■ **EXERCISE**
Format each line of the listing below as one string in a JSON list, skipping blank lines and leaving out the pictures.

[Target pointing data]
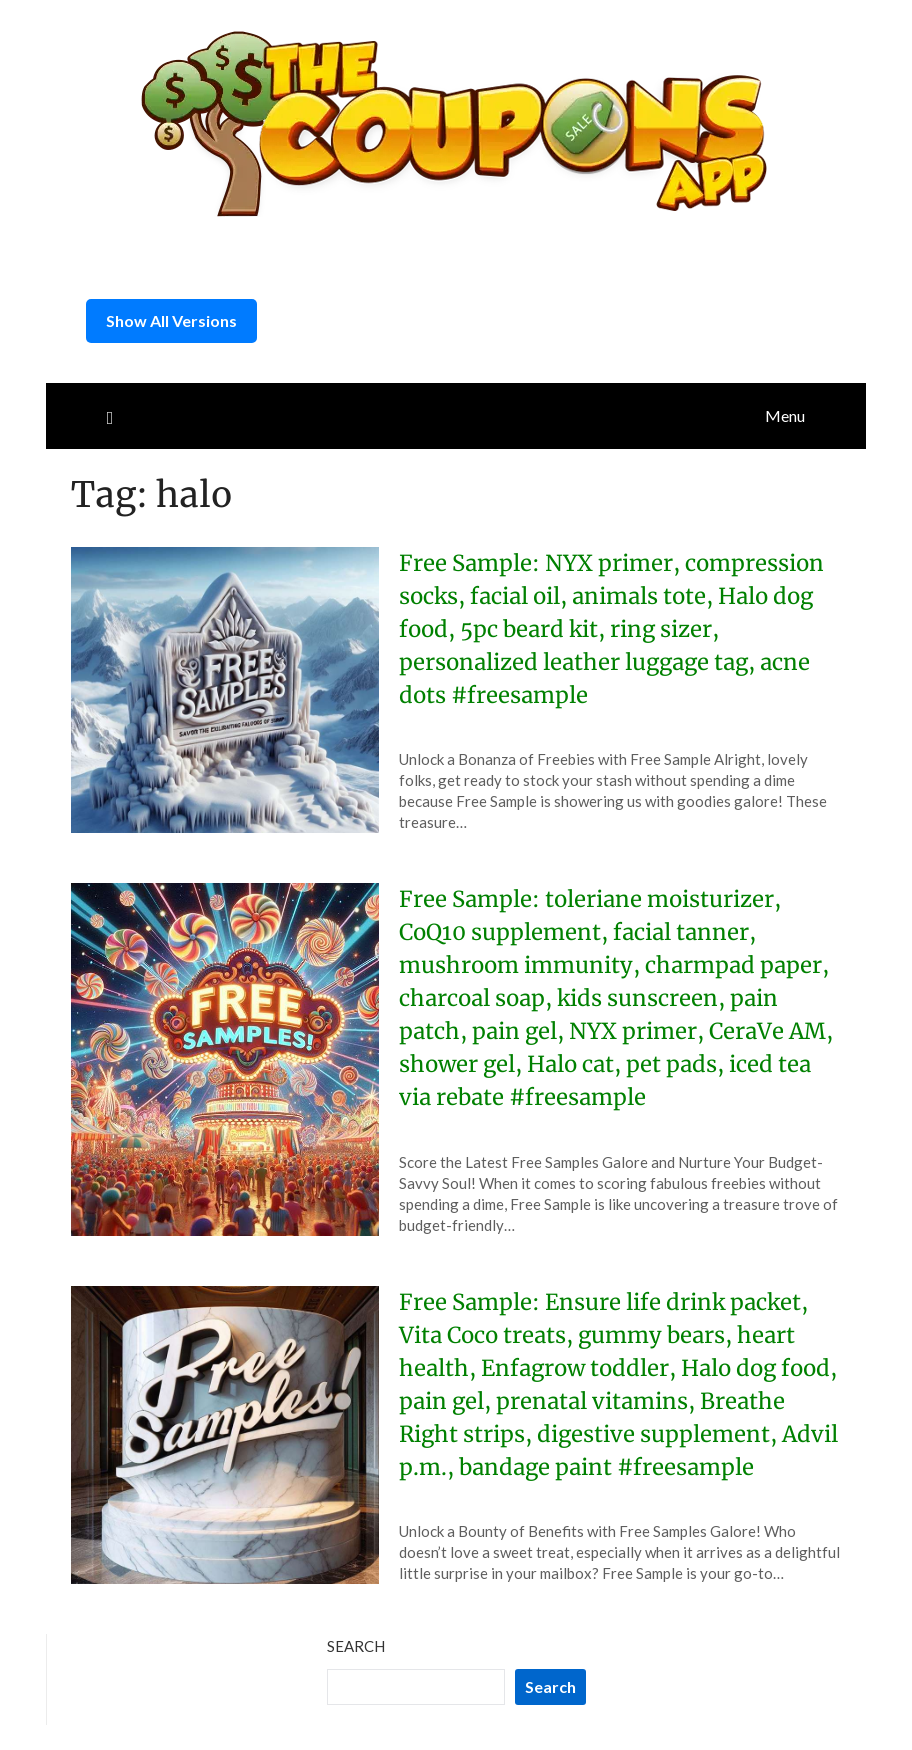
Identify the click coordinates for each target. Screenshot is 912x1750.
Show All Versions (171, 320)
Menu (785, 415)
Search (356, 1646)
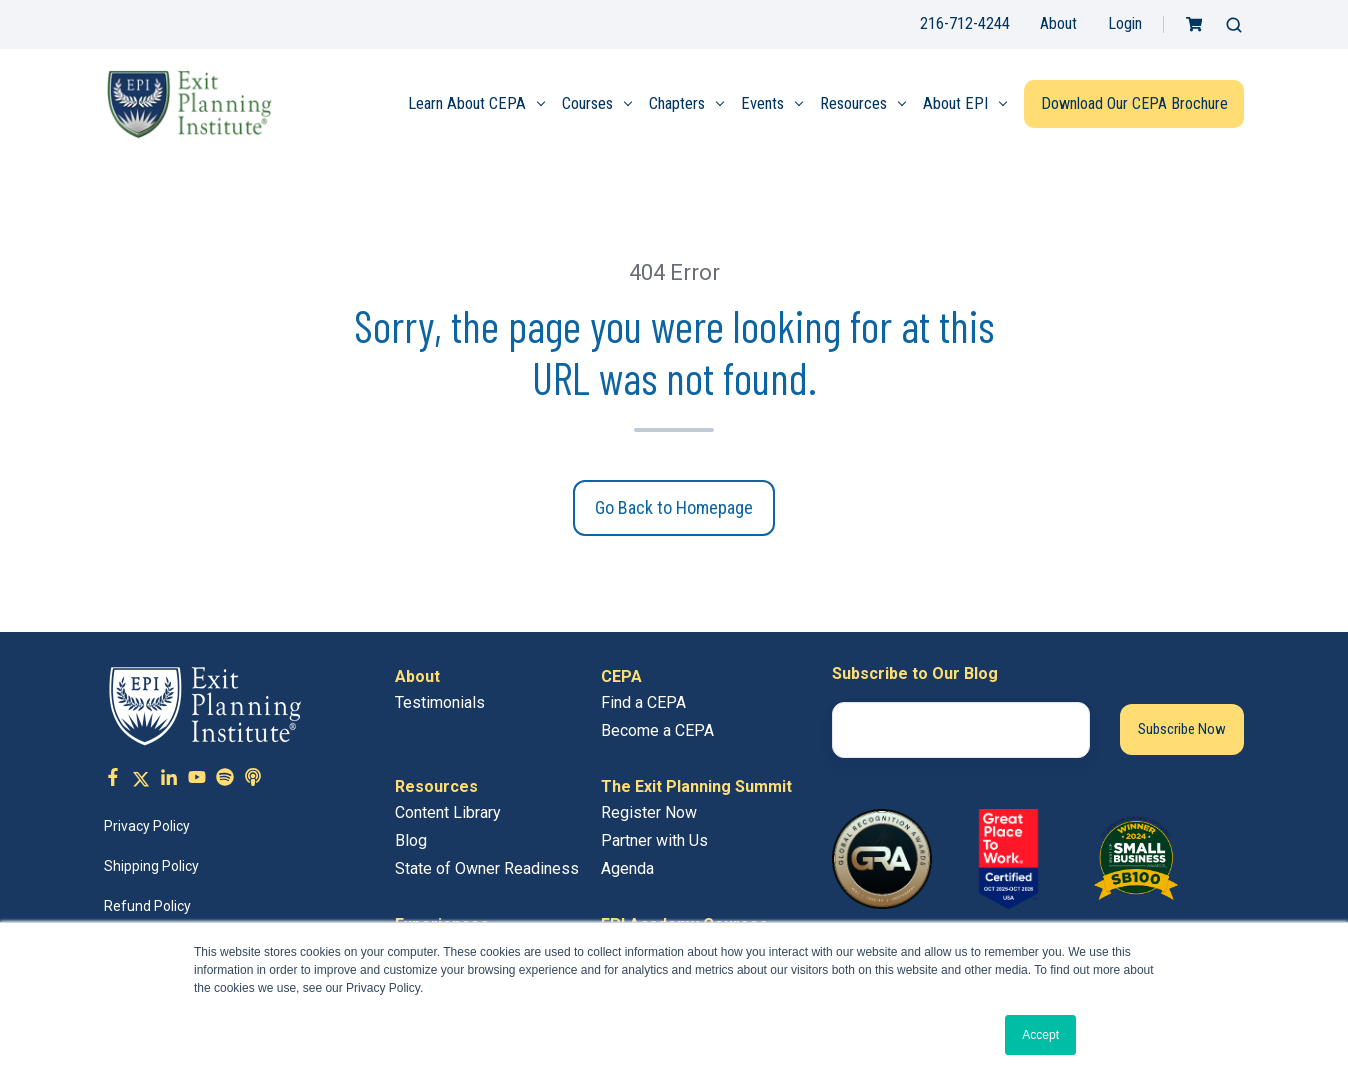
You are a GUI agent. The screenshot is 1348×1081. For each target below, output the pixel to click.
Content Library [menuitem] (448, 812)
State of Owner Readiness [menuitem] (487, 868)
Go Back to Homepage (674, 507)
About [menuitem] (417, 676)
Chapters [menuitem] (677, 103)
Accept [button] (1040, 1035)
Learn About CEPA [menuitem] (467, 103)
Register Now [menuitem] (649, 812)
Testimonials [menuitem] (440, 702)
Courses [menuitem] (587, 103)
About (1058, 23)
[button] (1234, 25)
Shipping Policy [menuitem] (151, 866)
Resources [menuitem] (853, 103)
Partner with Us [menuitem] (654, 840)
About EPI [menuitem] (955, 103)
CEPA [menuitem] (621, 676)
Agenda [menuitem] (627, 868)
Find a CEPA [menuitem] (643, 702)
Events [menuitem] (762, 103)
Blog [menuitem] (411, 840)
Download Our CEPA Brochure (1134, 103)
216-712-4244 (965, 23)
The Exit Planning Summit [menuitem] (696, 786)
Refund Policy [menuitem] (147, 906)
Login (1125, 23)
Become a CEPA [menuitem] (657, 730)
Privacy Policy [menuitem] (147, 826)
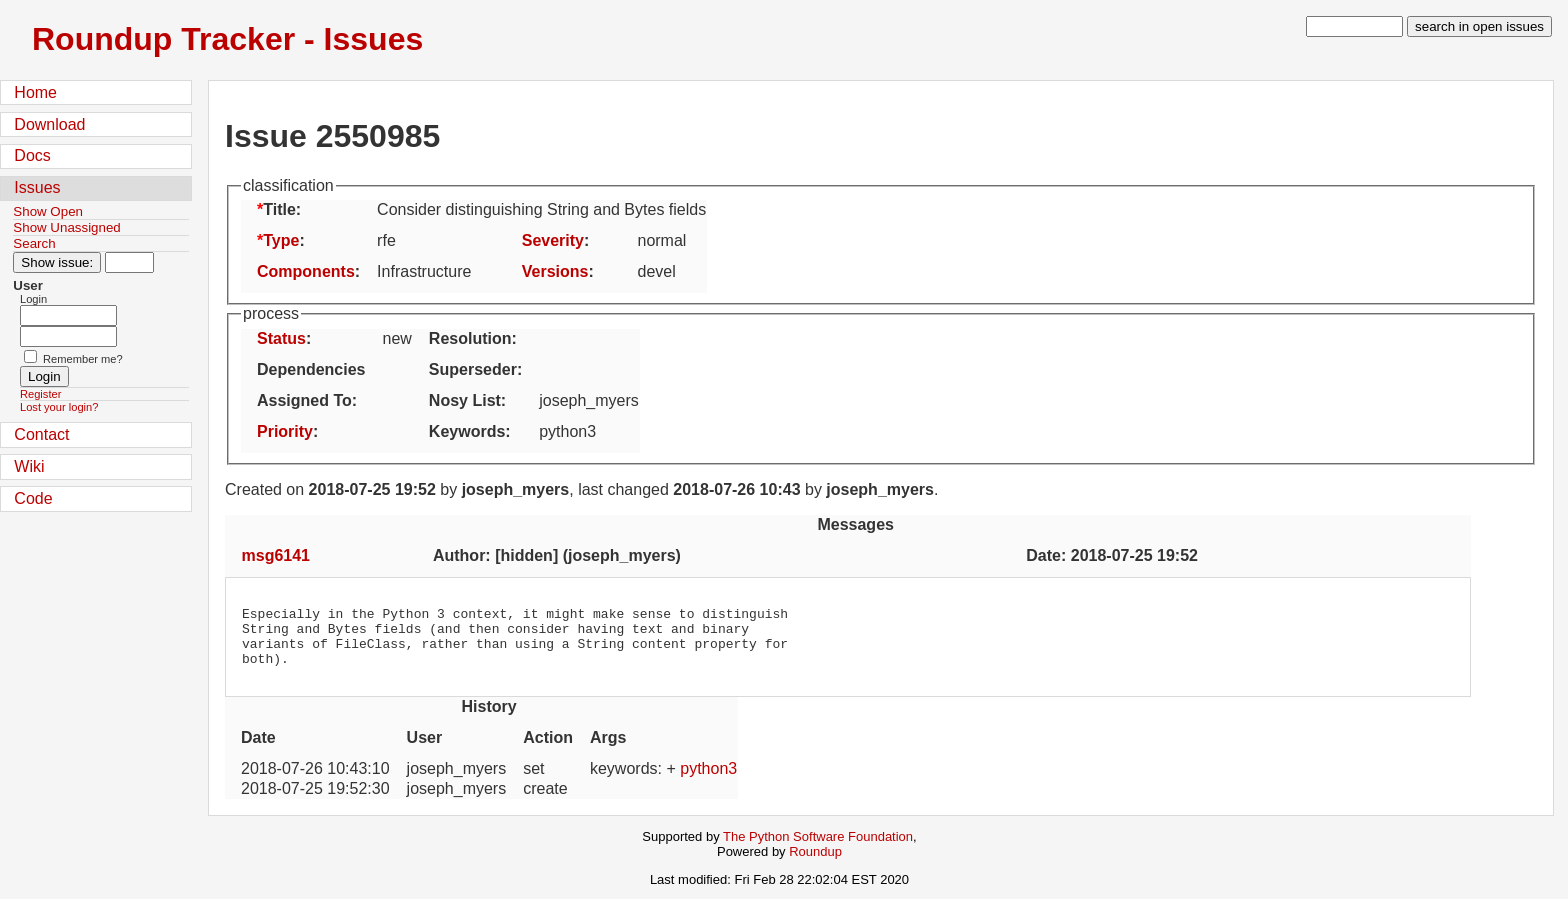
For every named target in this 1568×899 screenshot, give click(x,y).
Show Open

■ **THE OUTPUT**
[
  "Identify the click coordinates for each target. Screenshot is 912x1750.",
  "Show All Versions (171, 320)",
  "Menu (785, 415)",
  "Search (356, 1646)",
  "You are a GUI agent. The screenshot is 1348×1081. For each target below, output the pixel to click.",
  "Content Library [menuitem] (448, 812)",
  "State of Owner Readiness [menuitem] (487, 868)",
  "Go Back to Homepage (674, 507)",
  "About [menuitem] (417, 676)",
  "Chapters [menuitem] (677, 103)",
  "Accept [button] (1040, 1035)",
  "Learn About CEPA [menuitem] (467, 103)",
  "Register Now [menuitem] (649, 812)",
  "Testimonials [menuitem] (440, 702)",
  "Courses [menuitem] (587, 103)",
  "About (1058, 23)",
  "[button] (1234, 25)",
  "Shipping Policy [menuitem] (151, 866)",
  "Resources [menuitem] (853, 103)",
  "Partner with Us [menuitem] (654, 840)",
  "About EPI [menuitem] (955, 103)",
  "CEPA [menuitem] (621, 676)",
  "Agenda [menuitem] (627, 868)",
  "Find a CEPA [menuitem] (643, 702)",
  "Events [menuitem] (762, 103)",
  "Blog [menuitem] (411, 840)",
  "Download Our CEPA Brochure (1134, 103)",
  "216-712-4244 (965, 23)",
  "The Exit Planning Summit [menuitem] (696, 786)",
  "Refund Policy [menuitem] (147, 906)",
  "Login (1125, 23)",
  "Become a CEPA [menuitem] (657, 730)",
  "Privacy Policy [menuitem] (147, 826)",
  "For every named target in this 1568×899 screenshot, give click(x,y).",
  "Show Open"
]